It's so annoying to be late for the movie but finally I've got to watch the first 3 minutes. It's really a long shot, and i personally guess that the underscoring of the scene might be the most interesting one. Welles uses different sounds of, like, footstep, car horn, and broadcasting music to create an atmosphere that triggers me to "expect" something to happen on that particular car. I think its relationship between vision and sound goes quite effective, so I believe that background music weighs a lot in this movie.
The musical color in the movie is also remarkable. It differs from background sound, which pumps the sense of reality of the setting directly into my mind. Instead, Welles shots on desert landscape, the littery beard on officer Hank's face, and the filthy riverside...all these things contribute to a musical color that brings me a feeling of desolation.

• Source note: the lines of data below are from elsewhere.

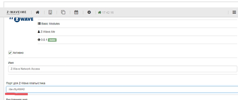Open the Rooms building icon
This screenshot has height=100, width=238.
50,12
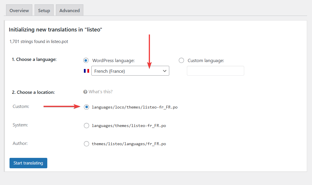Click the French flag icon
This screenshot has width=312, height=185.
[x=87, y=71]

The plot is fluctuant, absorbing and complete - good, for that i no need to rack my brain to conjecture what happens in the story, so i like this kind of movie in the way that saving my brain cells. Also I wanna express my praise for this plot. There is no character in the film is perfect to me, even the male protagonist, because the way Welles portrays makes me consider that this character is a fictional and typical one who is standing for justice. Well, I have to confess that i have a bias against American films, especially Hollywood ones, because many NOWADAY Hollywood productions are tragically becoming a useful instrument for those politicians to control public voice (eg. i never take those hollywood shots on mainland china or hongkong seriously), but this one might shows the truth. It reminds me of Traffic, which might also be what truely happens in US and Mexico, but that one to me is a little bit heroic and nationalist. I guess Welles tries to demonstrate the story in a "realistic" sense.